Object-based storage is hardly new. EMC pushed it into the forefront in 2002 with its Centera line in an attempt to stake out a new market known as content-addressable storage (CAS). But performance issues generally relegated the use of CAS products to archives of information that rarely if ever changed, such as medical images.
A new wave of object storage makes use of such protocols as Representational State Transfer (REST), and is gaining a second look for near-line and primary data storage -- especially in the cloud.
“There’s no technical barrier that says you can’t use object [storage] for primary storage,” said Andrew Reichman, a principal analyst at Cambridge, Mass.-based Forrester Research Inc. “Some primary storage is not that performance sensitive, especially with files.”
EMC now promotes Atmos for that purpose. Other object offerings include Caringo Inc.’s CAStor, DataDirect Networks Web Object Scaler (WOS), Dell’s DX Object Storage (which uses Caringo’s technology), NetApp’s (formerly Bycast) StorageGrid, and products from startups such as Amplidata, Cleversafe Inc., Mezeo Software and Scality.
“In the long run, we could see object [as] a replacement for file storage -- just a better way to do file storage,” Reichman said.
Object storage is attractive to cloud storage providers because of its massive scalability and shared tenancy features, especially in comparison to ordinary file- or block-based storage.
“You have so much metadata for each chunk of data, you can lock it down more easily and move it around based on policies and change the redundancy based on policies,” Reichman said, explaining the draw for cloud providers.
Using the public cloud as a NAS tier for primary storage is a much tougher sell for most IT shops than for backups or archives.
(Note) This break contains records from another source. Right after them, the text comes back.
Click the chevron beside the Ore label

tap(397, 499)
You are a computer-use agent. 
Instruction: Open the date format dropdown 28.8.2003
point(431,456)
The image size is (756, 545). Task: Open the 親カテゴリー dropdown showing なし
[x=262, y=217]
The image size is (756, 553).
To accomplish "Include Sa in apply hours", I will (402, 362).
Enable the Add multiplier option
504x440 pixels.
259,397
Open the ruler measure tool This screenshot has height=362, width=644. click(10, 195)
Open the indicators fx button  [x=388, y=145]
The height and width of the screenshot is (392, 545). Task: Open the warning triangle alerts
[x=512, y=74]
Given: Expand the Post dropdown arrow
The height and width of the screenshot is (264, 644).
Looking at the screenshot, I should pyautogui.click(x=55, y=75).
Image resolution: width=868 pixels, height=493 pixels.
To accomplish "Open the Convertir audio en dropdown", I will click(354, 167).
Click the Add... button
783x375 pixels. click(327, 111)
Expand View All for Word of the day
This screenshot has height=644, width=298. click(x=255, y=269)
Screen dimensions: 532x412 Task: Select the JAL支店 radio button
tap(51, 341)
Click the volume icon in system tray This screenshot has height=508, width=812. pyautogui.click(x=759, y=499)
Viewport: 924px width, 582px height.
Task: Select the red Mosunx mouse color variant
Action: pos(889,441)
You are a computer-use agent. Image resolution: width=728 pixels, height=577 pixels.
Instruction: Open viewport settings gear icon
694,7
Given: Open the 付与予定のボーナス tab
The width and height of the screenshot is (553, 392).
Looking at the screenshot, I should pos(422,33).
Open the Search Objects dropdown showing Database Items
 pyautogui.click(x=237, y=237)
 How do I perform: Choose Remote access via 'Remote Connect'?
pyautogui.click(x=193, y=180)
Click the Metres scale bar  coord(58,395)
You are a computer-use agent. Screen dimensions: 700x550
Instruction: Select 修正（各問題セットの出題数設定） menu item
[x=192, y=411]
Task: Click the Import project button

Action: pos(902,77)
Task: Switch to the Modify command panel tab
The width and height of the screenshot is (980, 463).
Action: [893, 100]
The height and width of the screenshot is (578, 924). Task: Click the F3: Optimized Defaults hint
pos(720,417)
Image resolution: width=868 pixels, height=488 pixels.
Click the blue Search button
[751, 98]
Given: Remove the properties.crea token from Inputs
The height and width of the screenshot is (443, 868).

But one of the emerging technologies that could start to make that prospect more palatable is the gateway that acts as a hybrid cloud storage appliance.
The appliances supply an on-premises cache that can provide access to the most active or frequently accessed data, so latency or network or cloud outages won’t prevent users from getting needed files. Algorithms determine which data to store in the cache.
Many of the appliances also offer data reduction technologies such as deduplication or compression to reduce bandwidth consumption and lower the fees associated with transferring data to and from the cloud. They also encrypt the data before sending it off-premises and offer extra features such as snapshots to lighten the load on backup systems.
Several startups currently rule the roost in the NAS hybrid cloud space and typically partner with prominent cloud storage providers. They include Ctera Networks Ltd., Nasuni Corp. and StorSimple Inc. Nasuni makes a software-based virtual NAS appliance that installs on a virtual machine (VM).
Another option is Nirvanix Inc.’s CloudNAS product, which can transform Linux or Windows servers into a virtual NAS gateway to the company’s Storage Delivery Network (SDN) encrypted off-site storage. Nirvanix uses standard protocols such as NFS, CIFS and FTP for access to its service.
Rick Villars, vice president of storage systems and executive strategies at Framingham, Mass.-based IDC, predicted that major NAS vendors such as EMC or NetApp will eventually provide the protocol support for a cloud tier in addition to their SSDs and SATA and SAS drives.
“We think that day is coming. It may not be this year. It may be parts of next year,” Villars said, acknowledging the business model challenges for the NAS vendors. “That’s the last step. That hasn’t happened yet, but there’s certainly no reason why they can’t. It would require some software. It would require some links. But you could absolutely add that function in.”